The 1980s is generally considered the darkest phase of Hindi cinema when content suffered immeasurably. The quality of films made — say from the mid 80s to the end of the decade — were usually poor in stories, songs, depiction of women, etc. This was also the era when the footfall of the female and family audiences to cinema halls across the country for Hindi cinema declined to a large extent.
Then, with the coming of the 1990s, winds of change began to blow again. Content showed signs of revival. The era saw the emergence of a new set of stars – primarily the three Khans. However, it was the era of another bright star in the Hindi film firmament – Madhuri Dixit.
Though Madhuri made her debut in 1984 with a Rajshri Productions film called Abodh, she had to wait for another four years before success came knocking at her doorstep. With Tezaab (1988), she had arrived. Her dazzling smile, classic Indian good looks, spectacular dancing skills and effortless acting made her a stand-out performer.
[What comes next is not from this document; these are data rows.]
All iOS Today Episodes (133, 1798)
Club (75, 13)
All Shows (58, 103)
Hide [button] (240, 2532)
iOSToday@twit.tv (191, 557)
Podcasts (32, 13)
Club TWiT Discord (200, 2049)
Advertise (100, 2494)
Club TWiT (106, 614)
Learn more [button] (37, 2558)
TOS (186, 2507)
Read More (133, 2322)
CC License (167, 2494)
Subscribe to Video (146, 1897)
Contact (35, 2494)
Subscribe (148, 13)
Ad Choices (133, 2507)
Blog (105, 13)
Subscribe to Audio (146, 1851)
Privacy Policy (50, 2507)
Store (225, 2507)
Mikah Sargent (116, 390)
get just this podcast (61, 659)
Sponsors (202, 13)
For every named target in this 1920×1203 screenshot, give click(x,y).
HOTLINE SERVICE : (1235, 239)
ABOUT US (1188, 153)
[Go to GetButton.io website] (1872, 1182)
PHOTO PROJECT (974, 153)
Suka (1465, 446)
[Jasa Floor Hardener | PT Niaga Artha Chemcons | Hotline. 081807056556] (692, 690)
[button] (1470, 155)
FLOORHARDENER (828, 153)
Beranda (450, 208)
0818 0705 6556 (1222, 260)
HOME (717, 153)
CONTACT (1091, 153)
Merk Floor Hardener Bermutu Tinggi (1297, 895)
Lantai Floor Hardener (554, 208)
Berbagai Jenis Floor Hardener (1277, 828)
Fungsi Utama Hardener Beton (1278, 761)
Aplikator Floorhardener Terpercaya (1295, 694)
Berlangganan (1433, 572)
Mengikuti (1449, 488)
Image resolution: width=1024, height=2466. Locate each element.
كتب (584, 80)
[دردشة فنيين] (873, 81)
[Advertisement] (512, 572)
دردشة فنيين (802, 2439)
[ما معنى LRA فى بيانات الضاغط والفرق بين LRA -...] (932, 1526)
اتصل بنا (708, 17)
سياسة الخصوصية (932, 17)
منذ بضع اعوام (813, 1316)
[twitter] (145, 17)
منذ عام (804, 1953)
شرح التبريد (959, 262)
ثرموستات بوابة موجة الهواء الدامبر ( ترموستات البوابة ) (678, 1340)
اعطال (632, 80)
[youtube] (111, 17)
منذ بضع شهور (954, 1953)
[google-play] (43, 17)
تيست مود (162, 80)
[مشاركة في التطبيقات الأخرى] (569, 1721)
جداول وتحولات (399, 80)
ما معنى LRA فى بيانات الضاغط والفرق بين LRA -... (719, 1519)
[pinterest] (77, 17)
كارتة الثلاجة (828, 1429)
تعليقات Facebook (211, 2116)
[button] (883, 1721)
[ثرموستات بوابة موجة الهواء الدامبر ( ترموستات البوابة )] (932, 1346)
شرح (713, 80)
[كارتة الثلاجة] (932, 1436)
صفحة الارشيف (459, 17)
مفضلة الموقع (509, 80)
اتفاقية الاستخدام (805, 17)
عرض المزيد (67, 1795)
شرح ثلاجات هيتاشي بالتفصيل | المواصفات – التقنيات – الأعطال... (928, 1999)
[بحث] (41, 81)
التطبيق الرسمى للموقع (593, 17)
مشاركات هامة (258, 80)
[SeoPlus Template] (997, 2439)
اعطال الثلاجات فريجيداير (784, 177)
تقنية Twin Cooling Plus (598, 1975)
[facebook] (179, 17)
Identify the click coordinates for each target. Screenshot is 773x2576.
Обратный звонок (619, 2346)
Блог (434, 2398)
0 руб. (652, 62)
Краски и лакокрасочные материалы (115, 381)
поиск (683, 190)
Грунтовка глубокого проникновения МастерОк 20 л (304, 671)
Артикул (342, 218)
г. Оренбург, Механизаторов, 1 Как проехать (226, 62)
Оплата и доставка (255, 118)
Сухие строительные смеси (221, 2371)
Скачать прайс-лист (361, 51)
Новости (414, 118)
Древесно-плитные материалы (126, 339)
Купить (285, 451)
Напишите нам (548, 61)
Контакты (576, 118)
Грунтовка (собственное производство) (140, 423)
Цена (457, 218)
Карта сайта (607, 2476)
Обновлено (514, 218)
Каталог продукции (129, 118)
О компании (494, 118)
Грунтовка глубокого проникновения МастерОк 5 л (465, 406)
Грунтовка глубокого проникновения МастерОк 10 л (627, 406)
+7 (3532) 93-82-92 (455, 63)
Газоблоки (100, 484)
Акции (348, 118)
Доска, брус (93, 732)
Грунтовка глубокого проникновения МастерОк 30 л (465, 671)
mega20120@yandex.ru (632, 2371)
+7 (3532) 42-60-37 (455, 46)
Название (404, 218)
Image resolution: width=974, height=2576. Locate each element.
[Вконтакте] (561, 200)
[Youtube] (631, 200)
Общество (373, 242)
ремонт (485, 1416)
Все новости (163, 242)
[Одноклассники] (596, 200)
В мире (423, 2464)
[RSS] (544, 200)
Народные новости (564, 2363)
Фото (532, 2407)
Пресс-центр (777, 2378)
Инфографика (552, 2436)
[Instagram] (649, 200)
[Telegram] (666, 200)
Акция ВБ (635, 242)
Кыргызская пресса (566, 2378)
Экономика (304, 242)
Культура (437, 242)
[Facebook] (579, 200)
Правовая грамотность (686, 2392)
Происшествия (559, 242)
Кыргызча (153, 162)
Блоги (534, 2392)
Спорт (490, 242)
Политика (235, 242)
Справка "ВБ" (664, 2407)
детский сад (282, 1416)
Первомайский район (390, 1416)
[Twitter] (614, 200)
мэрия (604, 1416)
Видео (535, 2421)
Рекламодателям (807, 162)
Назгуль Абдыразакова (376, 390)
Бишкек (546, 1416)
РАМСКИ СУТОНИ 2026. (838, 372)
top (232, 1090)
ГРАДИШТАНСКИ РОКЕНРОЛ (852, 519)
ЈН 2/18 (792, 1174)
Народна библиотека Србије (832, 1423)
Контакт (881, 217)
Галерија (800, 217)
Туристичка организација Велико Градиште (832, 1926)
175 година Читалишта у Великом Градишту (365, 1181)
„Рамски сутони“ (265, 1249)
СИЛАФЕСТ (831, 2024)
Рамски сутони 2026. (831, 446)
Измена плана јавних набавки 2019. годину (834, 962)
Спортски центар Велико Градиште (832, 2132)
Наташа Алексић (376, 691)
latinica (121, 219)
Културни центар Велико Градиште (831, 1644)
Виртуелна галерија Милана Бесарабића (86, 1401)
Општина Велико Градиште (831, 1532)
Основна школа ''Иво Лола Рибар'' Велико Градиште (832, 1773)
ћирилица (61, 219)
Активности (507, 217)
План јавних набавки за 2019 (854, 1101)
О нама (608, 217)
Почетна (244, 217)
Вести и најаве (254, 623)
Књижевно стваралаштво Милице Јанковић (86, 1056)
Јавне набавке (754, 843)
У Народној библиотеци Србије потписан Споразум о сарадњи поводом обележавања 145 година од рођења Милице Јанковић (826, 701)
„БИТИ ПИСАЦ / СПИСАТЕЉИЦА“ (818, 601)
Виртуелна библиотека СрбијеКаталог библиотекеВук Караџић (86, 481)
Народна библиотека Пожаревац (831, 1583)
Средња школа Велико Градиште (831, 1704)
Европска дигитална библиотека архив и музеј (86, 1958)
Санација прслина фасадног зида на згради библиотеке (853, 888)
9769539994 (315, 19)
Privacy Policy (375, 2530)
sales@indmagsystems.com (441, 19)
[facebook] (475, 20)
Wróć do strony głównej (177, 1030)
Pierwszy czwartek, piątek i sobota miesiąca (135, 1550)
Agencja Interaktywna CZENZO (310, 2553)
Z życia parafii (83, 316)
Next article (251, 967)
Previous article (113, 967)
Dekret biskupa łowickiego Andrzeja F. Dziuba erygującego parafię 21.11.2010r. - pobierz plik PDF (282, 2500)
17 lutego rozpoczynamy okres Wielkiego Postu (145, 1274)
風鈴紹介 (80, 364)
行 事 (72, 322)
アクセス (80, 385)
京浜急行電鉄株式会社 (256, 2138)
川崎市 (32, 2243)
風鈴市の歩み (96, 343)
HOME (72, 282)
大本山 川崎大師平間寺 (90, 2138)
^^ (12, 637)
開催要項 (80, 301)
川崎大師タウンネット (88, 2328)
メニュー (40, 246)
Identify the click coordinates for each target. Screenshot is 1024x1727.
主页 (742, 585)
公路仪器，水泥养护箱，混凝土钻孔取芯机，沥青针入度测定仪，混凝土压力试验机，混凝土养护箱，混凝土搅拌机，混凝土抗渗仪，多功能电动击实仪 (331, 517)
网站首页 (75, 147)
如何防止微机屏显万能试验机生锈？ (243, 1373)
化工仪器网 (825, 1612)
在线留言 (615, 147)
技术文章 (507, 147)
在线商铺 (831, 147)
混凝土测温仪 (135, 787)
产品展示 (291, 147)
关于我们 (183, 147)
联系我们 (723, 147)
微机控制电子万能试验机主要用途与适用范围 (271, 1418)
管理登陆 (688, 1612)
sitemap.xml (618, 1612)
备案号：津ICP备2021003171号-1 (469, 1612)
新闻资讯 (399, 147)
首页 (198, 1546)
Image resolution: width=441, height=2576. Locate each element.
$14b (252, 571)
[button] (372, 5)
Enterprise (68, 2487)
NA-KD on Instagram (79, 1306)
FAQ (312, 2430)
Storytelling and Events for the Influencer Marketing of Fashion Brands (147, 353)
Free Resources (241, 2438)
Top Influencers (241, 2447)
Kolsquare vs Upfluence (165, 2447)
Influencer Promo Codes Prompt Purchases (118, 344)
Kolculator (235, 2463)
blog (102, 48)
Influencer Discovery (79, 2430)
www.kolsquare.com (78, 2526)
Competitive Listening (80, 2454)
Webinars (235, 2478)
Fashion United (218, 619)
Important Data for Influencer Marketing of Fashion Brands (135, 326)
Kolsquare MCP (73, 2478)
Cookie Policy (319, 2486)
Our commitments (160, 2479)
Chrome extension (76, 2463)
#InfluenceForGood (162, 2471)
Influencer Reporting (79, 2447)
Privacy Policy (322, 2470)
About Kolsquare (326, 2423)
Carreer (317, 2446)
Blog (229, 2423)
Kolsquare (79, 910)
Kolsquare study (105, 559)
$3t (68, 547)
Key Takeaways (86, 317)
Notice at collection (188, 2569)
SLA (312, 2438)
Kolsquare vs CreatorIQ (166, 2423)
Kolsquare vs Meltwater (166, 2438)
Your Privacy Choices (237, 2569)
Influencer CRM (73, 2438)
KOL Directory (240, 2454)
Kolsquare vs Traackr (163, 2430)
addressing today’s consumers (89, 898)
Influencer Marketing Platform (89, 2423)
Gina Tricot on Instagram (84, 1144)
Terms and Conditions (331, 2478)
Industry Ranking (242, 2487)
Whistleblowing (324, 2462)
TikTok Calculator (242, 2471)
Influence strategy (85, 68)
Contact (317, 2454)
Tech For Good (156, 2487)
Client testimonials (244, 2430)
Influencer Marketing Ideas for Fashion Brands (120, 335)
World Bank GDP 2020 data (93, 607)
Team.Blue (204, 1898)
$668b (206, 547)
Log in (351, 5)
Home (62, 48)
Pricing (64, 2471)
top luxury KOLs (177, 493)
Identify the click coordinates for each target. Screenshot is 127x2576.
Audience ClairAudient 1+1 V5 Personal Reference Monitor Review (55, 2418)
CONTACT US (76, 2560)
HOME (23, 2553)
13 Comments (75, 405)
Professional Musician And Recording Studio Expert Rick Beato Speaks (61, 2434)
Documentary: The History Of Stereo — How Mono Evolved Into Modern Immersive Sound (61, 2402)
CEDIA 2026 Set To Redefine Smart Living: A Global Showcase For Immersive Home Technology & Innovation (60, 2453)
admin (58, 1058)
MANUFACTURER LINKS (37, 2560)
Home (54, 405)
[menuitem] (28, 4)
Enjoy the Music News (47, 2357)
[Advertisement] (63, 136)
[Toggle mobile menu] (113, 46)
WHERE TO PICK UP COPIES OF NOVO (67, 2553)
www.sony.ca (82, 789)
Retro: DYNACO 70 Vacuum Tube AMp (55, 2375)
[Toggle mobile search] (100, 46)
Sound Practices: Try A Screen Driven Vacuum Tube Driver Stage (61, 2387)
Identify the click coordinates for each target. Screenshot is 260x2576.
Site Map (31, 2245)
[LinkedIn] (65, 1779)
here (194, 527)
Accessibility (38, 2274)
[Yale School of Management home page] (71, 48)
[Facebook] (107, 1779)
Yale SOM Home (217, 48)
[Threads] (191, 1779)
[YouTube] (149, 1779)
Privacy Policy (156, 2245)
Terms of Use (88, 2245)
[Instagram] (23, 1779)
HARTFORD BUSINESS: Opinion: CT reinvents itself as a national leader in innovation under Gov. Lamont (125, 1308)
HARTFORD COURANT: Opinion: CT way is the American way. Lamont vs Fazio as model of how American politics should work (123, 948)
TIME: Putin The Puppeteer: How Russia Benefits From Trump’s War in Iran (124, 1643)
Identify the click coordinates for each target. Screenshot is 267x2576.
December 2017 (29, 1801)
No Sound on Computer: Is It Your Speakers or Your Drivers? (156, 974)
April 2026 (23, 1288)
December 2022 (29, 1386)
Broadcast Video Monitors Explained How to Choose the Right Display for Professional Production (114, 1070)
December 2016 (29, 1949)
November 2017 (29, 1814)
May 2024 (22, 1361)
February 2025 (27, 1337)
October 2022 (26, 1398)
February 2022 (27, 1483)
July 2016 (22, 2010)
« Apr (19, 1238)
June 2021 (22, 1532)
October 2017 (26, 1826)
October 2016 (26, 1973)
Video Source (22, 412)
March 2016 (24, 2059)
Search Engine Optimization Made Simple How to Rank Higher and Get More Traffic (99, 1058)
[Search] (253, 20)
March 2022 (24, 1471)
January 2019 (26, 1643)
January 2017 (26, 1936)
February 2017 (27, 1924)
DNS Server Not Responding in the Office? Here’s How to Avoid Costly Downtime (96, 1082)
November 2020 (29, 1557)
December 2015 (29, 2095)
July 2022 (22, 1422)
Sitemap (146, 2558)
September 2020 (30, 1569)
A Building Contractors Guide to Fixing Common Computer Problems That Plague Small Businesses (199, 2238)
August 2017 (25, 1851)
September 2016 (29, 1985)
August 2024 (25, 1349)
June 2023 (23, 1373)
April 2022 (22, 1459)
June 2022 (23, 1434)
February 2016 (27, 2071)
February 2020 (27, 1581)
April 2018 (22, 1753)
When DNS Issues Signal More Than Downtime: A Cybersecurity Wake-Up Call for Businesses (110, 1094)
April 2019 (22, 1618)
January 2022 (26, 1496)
In an era when Sridevi was the dominant star but whose fortunes weren’t as bright — it meant that while she could still command respect from her peers in the industry, her films were not as bankable as in the past. Meenakshi Seshadri was considered to be Sridevi’s successor but she lacked the X factor.It was Madhuri really who filled the gap in real terms. She had a certain screen presence – people wanted to see her beauty, her energy, her smile, her adaa (hard to put an English word to it), her dances… It wasn’t as if there hadn’t been more beautiful faces on the silver screen. It wasn’t as if films hadn’t seen good dancers. But Madhuri’s endless charm also came from the womanhood she projected.